A specialized bone marrow microenvironment for fetal haematopoiesis

The colonization of bone marrow by haematopoietic stem and progenitor cells is critical for lifelong blood cell formation. Here the authors report distinct features of fetal bone marrow and show that artery-derived signals promote haematopoietic colonization. In adult mammalian bone marrow (BM), vascular endothelial cells and perivascular reticular cells control the function of haematopoietic stem and progenitor cells (HSPCs). During fetal development, the mechanisms regulating the de novo haematopoietic cell colonization of BM remain largely unknown. Here, we show that fetal and adult BM exhibit fundamental differences in cellular composition and molecular interactions by single cell RNA sequencing.
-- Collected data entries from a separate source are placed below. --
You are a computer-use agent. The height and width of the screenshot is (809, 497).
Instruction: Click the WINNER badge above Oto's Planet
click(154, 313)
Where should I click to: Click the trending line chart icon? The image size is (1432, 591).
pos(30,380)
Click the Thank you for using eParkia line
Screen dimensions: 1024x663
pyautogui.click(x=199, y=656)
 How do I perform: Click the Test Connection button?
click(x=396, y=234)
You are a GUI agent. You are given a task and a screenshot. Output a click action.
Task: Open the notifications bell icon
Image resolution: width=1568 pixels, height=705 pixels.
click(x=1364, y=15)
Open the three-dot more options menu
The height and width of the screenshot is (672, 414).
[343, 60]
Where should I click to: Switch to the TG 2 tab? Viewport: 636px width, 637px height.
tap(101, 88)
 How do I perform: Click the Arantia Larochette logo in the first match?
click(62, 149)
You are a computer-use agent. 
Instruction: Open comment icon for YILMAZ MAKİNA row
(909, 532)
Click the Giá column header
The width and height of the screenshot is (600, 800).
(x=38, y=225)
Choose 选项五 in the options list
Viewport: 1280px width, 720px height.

While fetal femur is largely devoid of leptin receptor-expressing cells, arterial endothelial cells (AECs) provide Wnt ligand to control the initial HSPC expansion. Haematopoietic stem cells and c-Kit(+) HSPCs are reduced when Wnt secretion by AECs is genetically blocked. We identify Wnt2 as AEC-derived signal that activates beta-catenin-dependent proliferation of fetal HSPCs. Treatment of HSPCs with Wnt2 promotes their proliferation and improves engraftment after transplantation. Our work reveals a fundamental switch in the cellular organization and molecular regulation of BM niches in the embryonic and adult organism.

Automated summary

The colonization of bone marrow by hematopoietic stem and progenitor cells is critical for blood cell formation throughout life. This study reveals distinct features of fetal bone marrow and identifies artery-derived signals, such as Wnt2, that promote hematopoietic colonization. The findings suggest a fundamental switch in the cellular organization and molecular regulation of bone marrow niches between embryonic and adult organisms, and provide insights into improving transplantation outcomes.